Additionally, our study identified SPP1 as a key gene linked to chemotherapy resistance and macrophage polarization towards the M2 phenotype, which is associated with tumor promotion and immune suppression. It has been reported that SPP1 promotes the resistance of breast cancer cells to paclitaxel through the JNK pathway²⁷. The knockdown of SPP1 in HNSCC cell lines increased sensitivity to paclitaxel, indicating that SPP1 inhibition may enhance the efficacy of chemotherapy in patients with high SPP1 expression. The strong correlation between SPP1 expression and macrophage M2 polarization further supports the potential of targeting SPP1 to modulate the TME and improve patient outcomes. These findings are consistent with previous research, which has highlighted the critical role of SPP1 in various cancers. For instance, Qi et al. demonstrated that disrupting interactions between FAP + fibroblasts and SPP1 + macrophages could enhance immunotherapy efficacy in colorectal cancer²⁸. Similarly, studies by Anuja Sathe et al. found that intercellular networking between macrophages and fibroblasts, as well as the presence of SPP1 + macrophages, support tumor growth and metastasis in colorectal cancer²⁹. The pancreatic tumor microenvironment factor promotes cancer stemness via the SPP1-CD44 axis³⁰. Liu et al. found that SPP1 + macrophages promote metastasis of colorectal cancer³¹. Additionally, research by Baniela Brina et al. revealed that SPP1 is regulated by the AKT/mTOR and MNK/EIF4E pathways to promote tumor growth in prostate cancer³². Further, Yu et al. found that SPP1 + macrophages may be associated with cell senescence, leading to poor prognosis in colorectal cancer³³. The expression of SPP1 could serve as a diagnostic marker in gastrointestinal cancer³⁴ reported by Jiang et al. Eri Matsubara reviewed that SPP1 expression on TAMs is correlated with poor prognosis and chemoresistance in lung adenocarcinoma³⁵. Zou et al. reported that the SPP1 gene might be an effective biomarker for predicting the prognosis and the efficacy of immunotherapy in PSCC (Squamous cell carcinoma of the penis) patients³⁶.

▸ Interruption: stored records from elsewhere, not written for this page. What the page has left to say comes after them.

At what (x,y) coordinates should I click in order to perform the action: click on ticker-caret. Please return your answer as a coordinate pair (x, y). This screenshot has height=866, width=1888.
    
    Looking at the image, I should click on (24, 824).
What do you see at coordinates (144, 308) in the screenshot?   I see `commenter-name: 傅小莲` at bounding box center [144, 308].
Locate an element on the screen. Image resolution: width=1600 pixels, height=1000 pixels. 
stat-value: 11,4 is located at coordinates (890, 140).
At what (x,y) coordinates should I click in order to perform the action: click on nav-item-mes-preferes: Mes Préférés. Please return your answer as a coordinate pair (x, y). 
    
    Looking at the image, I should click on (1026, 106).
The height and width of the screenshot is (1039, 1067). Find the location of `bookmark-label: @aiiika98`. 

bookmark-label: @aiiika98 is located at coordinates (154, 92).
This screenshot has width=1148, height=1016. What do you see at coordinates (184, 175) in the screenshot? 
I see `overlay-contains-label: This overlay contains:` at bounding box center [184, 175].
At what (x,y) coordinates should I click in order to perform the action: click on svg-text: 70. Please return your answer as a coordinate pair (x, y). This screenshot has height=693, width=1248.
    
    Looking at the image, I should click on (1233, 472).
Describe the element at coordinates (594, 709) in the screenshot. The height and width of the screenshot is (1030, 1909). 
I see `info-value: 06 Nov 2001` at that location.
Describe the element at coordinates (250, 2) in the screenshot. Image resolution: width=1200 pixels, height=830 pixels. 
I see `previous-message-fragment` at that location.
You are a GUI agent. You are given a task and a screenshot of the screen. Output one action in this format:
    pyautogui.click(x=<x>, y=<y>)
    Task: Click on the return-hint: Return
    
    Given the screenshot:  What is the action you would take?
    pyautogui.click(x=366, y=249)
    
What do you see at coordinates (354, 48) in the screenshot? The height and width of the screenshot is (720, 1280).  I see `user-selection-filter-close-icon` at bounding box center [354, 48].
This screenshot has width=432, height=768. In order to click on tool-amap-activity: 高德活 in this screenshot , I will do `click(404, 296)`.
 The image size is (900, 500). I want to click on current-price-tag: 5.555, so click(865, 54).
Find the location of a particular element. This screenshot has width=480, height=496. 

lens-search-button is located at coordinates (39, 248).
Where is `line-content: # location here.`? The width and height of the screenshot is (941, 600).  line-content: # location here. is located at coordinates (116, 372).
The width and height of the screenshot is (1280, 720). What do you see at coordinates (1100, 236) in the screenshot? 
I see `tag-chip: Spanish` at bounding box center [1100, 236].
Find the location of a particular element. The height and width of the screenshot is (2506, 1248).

However, this study has certain limitations. The cross-sectional design does not capture the dynamic changes in the TME over time or in response to treatment. Longitudinal studies are needed to assess how the TME evolves and its role in therapeutic resistance and disease progression. Furthermore, the in vitro functional validation of SPP1 was limited to chemoresistance assays, and additional experiments are required to explore its broader role in modulating the immune microenvironment and its potential as a therapeutic target. Finally, while the prognostic model showed good predictive performance, its validation was limited to retrospective cohorts, necessitating prospective clinical validation to confirm its utility in real-world settings. In conclusion, this study provides a comprehensive analysis of the molecular and cellular alterations associated with 3p chromosomal deletion in HNSCC. The distinct TME and pathway dysregulations observed in the mut group highlight the potential for targeted therapies that address both the genetic and immunological landscape of HNSCC. Further research is warranted to explore the therapeutic potential of targeting pathways such as SPP1 and to validate the prognostic model in larger, independent cohorts.

Conclusion

This study reveals that 3p chromosomal deletion in HNSCC leads to an immunosuppressive tumor microenvironment, contributing to poor prognosis and reduced immunotherapy efficacy. The identification of SPP1 as a key gene linked to chemoresistance and macrophage M2 polarization suggests it as a potential therapeutic target. These findings advocate for targeted therapies addressing both genetic and immunological factors in HNSCC.